Mobile phone manufacturer Nokia officially debunked rumors that it is planning a return to manufacture or sell consumer handsets by issuing an official statement on the company's website on Sunday, April 26.
The response followed a serious of rumors that Nokia, a once ubiquitous presence in the mobile phone market, was plotting a return to the market -- which is forbidden until 2016 as part of Microsoft's acquisition deal.
"Nokia notes recent news reports claiming the company communicated an intention to manufacture consumer handsets out of a R&D facility in China. These reports are false, and include comments incorrectly attributed to a Nokia Networks executive," the statement reads. "Nokia reiterates it currently has no plans to manufacture or sell consumer handsets."
While the company flatly denied it was currently planning any manufacturing, Nokia is still putting out Nokia-branded devices into the market, most notably with the launch of a brand-licensed tablet computer in China, which runs on Google's Android platform.
The story of Nokia returning to phone manufacturing started with a report from Re/Code that claimed the company would return to the market in 2016 thanks to its Nokia Technologies division. This part of the company had been responsible for the N1 tablet released in 2014.
Microsoft announced plans to acquire the Finnish company in September 2013, when the software giant absorbed substantially all of Nokia’s devices and services business, including the mobile phones and smart devices business units, the company's design team, operations including all Nokia devices and services-related production facilities, and all the related sales and marketing activities and support functions.
The $7 billion deal, which closed about a year ago, has not been a resounding success. Microsoft languishes in third place, behind Google Android smartphones and the Apple iPhone, with just 3.4% marketshare, according to a report released earlier this month by IT analytics firm comScore.
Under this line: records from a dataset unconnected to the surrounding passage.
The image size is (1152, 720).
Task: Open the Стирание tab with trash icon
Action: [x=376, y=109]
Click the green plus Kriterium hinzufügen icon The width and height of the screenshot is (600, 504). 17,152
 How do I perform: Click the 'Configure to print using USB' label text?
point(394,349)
Android ranked as the top smartphone platform in February 2015 with 52.8% marketshare, up 0.2% from November, followed by Apple with 41.7%, and then Microsoft, which saw just a 0.1% uptick in users.
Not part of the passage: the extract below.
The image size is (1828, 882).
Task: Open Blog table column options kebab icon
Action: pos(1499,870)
In an interview with PCWorld, Ben Wood, chief of research at CCS Insight, warned that Microsoft needs to step up its game and capture at least 10% of marketshare to be seen as viable -- a lack of apps has been a critical issue for user adoption.
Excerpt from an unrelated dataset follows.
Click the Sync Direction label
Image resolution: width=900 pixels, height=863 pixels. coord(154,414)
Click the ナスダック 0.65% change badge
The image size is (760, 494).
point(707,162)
"In our forecasts we don't see anywhere near that level in the next three years, which underlines the scale of the challenge Microsoft faces," Wood explained.
One possible inroad Microsoft could follow involves mobile payment -- according to a survey by 451 Research, 5% of Windows Phone users looking to employ mobile payments within the next 90 days.
A lot is riding on Microsoft's release of Windows 10 this summer. The company has been coy with details, but said the update would offer a slate of universal apps, including Office, and connectivity with the Xbox video game console.